3. How has “The Family: A Proclamation to the World” positively impacted your life during this course?
(You may build on or connect ideas from your previous responses or write about a new topic.)
Your response should include:
• An explanation of a specific principle or doctrine from the family proclamation, with an accompanying
explanation using scriptures or words of latter-day prophets.
• An example of how following the counsel of prophets has helped you better understand the principle or
doctrine you chose.
• Examples of blessings you or others have received by heeding the counsel in the family proclamation.
• A description of what you will do to more fully live according to the principle or doctrine you chose.
Key Points of Doctrine
The following information has been compiled using the key points within the lessons for this course. The numbers in
parentheses that follow the quotations indicate the lesson number in The Eternal Family Teacher Manual (2015) where
the statement can be found. Compare your response with the information below. If there is a key point of doctrine from
this review that you did not include in your answer, consider revising your response before submitting it. You do not
need to copy this information verbatim into your response; just make sure that you understand these doctrines and
communicate that understanding. Because question 3 requires a more personal response, there are no key points for
that question.
1. Why is the family central to our Heavenly Father’s plan of happiness?
The main purposes of the plan of salvation:
• “Heavenly Father’s plan provides a way for us to become like our Heavenly Parents” (3).
• “The earth was created to help bring about the immortality and eternal life of man” (4).
How righteous families help fulfill those purposes throughout eternity:
• “The family is a central part of God’s plan for premortal, mortal, and eternal life” (6).

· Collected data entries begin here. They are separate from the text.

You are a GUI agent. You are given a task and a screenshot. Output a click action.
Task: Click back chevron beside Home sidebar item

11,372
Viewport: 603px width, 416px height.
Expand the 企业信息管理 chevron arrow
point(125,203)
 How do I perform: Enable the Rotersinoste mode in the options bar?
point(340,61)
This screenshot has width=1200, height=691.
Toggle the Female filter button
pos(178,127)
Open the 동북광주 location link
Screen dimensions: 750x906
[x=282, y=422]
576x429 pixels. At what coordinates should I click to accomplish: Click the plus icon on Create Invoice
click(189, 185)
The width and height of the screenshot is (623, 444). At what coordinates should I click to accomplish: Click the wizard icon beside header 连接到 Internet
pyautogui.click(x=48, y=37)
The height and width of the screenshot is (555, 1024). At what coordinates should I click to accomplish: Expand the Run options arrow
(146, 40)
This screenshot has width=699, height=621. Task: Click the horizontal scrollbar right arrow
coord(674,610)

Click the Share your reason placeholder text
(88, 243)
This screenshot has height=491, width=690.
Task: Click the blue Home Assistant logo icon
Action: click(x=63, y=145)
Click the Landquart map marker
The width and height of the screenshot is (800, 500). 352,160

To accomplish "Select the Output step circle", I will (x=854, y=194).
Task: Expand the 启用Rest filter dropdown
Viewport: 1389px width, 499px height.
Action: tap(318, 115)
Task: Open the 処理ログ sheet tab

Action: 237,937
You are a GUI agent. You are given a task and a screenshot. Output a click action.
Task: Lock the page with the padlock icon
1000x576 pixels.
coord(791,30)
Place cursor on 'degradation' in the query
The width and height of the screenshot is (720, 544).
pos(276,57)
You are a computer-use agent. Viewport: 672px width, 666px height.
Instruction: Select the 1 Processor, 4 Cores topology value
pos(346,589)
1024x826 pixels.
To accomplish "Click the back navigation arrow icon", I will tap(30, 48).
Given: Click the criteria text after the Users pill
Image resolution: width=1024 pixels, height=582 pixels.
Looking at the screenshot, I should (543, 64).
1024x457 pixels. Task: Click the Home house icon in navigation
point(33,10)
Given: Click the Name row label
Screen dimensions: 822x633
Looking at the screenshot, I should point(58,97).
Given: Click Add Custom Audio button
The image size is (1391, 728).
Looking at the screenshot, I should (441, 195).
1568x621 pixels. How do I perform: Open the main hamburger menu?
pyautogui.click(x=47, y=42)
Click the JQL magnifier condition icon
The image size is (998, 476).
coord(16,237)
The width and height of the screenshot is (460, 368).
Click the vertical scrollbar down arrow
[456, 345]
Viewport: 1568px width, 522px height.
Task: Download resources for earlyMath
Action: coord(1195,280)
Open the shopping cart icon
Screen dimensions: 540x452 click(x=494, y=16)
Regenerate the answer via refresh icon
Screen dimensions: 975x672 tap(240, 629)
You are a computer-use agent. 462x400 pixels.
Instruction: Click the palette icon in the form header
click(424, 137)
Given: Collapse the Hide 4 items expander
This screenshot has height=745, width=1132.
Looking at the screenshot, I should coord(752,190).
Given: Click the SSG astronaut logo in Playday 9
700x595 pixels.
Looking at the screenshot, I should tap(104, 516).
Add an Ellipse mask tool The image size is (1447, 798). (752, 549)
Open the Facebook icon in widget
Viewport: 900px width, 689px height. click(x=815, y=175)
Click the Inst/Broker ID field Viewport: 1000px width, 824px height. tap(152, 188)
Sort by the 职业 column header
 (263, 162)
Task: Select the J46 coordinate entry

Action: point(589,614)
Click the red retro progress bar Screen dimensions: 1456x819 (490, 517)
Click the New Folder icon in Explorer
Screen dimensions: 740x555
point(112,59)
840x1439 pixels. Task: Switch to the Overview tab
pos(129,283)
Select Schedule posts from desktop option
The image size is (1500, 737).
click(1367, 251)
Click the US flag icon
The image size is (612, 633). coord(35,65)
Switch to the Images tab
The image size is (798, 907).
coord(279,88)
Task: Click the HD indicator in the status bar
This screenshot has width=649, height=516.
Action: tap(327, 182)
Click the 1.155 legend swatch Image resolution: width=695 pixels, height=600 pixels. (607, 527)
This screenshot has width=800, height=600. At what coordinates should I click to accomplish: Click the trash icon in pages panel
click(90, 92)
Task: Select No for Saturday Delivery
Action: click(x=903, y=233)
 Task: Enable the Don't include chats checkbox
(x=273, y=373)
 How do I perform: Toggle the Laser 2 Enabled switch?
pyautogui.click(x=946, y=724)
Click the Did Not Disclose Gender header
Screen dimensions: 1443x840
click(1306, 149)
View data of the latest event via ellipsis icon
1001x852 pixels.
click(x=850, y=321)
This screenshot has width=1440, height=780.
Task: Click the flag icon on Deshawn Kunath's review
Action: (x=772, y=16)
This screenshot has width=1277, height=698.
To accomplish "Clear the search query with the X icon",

• “Because of the Fall, Adam and Eve could bear children, and their posterity could progress toward eternal
life” (4).
• “With a physical body, we experience conditions of mortality that can prepare us for eternity” (5).
• “When we enter into the new and everlasting covenant of marriage, we can be exalted in the highest degree
of the celestial kingdom” (15).
2. What are the Lord’s standards for marriage?
The divine roles and responsibilities of spouses and parents:
• “Husband and wife have a solemn responsibility to love and care for each other” (18).
• “When a husband and wife bring a child into the world, they are fulfilling part of Heavenly Father’s plan of
happiness” (17).
• “Parents are commanded to teach their children to love and serve each other, to keep the commandments
of God, and to be law-abiding citizens” (22).
The Savior’s role in marriage and family:
• “The Atonement of Jesus Christ makes it possible for each of us to ultimately receive all of our Father in
Heaven’s promised blessings” (24).
• “As families build their foundation on Jesus Christ, Satan will not have power to destroy them” (19).
Laws governing chastity and fidelity in marriage and the eternal nature of those laws:
• “Marriage between a man and a woman is ordained of God” (7).
• “God has commanded that the sacred powers of procreation are to be employed only between man and
woman, lawfully wedded as husband and wife” (“The Family: A Proclamation to the World,” Ensign or
Liahona, Nov. 2010, 129) (16).
• “Changes in the civil law do not, indeed cannot, change the moral law that God has established. God
expects us to uphold and keep His commandments regardless of divergent opinions or trends in society”
(quoted in Gospel Topics, “Same-Sex Marriage,” lds.org/topics) (7).